By DIONNE SEARCEYDEC,
MAIDUGURI, Nigeria — The camp was supposed to be a refuge. Falmata’s life had been stolen by war ever since the sixth grade, when she was abducted from her home and raped repeatedly by Boko Haram’s fighters for the next three years.
She finally escaped last spring, slipping into the bush while her captors slept. Fourteen years old and alone, she made it to a camp for victims of the war, and had just settled in for the night when she heard footsteps outside her tent. A security officer’s voice instructed her to come out. Frightened, she obeyed.
He took her to his quarters, she said, and raped her.
Hours later, after she had returned to her tent, another officer arrived, she said. He raped her, too.
“The same day I was brought there, soldiers started coming to rape me,” Falmata said. “They did it one after another. I’m not even sure those two knew about each other.”
Rape has been a defining horror of the war with Boko Haram, which has consumed northeastern Nigeria for eight years and spread beyond its borders. At least 7,000 women and girls have endured Boko Haram’s sexual violence, the United Nations estimates. Militants kidnap and rape young girls, teenagers and women, handing them out as so-called brides who are sometimes passed from fighter to fighter.
The New York Times interviewed 18 girls who were captured by militants in Nigeria and sent into crowds to blow themselves up. Here are their stories.

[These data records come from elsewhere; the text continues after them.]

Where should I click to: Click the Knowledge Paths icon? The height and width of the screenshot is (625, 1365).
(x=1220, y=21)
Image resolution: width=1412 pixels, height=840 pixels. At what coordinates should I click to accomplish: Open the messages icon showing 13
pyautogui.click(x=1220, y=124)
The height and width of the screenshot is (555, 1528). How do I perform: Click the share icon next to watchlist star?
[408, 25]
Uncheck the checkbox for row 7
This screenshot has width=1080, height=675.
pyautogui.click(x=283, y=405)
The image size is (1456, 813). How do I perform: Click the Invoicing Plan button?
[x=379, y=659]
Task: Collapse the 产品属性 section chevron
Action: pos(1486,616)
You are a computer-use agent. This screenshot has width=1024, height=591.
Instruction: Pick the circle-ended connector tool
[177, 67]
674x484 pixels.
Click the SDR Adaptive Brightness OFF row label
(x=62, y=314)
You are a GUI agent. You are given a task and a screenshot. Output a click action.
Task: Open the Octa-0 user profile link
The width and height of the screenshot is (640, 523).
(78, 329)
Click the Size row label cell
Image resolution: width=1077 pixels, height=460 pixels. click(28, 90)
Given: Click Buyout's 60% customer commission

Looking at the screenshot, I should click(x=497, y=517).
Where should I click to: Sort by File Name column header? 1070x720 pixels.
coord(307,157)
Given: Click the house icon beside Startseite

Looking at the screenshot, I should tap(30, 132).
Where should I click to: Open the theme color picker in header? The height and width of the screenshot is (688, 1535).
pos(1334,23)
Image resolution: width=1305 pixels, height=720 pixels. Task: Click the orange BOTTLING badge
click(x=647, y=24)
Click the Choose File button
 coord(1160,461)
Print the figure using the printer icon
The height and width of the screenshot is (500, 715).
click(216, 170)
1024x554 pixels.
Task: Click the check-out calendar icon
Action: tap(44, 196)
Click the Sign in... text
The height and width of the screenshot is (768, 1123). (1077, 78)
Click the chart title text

But Nigerian security forces have also raped victims of the war, preying on the people they are assigned to protect. Dozens of cases of rape, sexual violence and sexual exploitation were reported in seven camps in Borno State last year alone, carried out by guards, camp officials, security officers and members of civilian vigilante groups, the United Nations says.
People lined up for food rations being distributed under military watch in Mainok village in Borno State, Nigeria. Dozens of cases of rape, sexual violence and sexual exploitation carried out by guards, camp officials, security officers and members of civilian vigilante groups were reported in Borno State last year.
More than a year ago, the Nigerian government pledged to investigate the allegations of rape in camps for people displaced by the war, saying that “these very distressing reports will not be taken lightly.” But accounts of sexual assaults in the camps are still common, including from young girls who say they were raped by soldiers on many occasions.
“The soldiers would come and hold me so tight,” one 13-year-old girl said in an interview. She said she had been raped about 10 times this year at a camp in Maiduguri, the city at the center of the fight against Boko Haram, before running away for her own safety.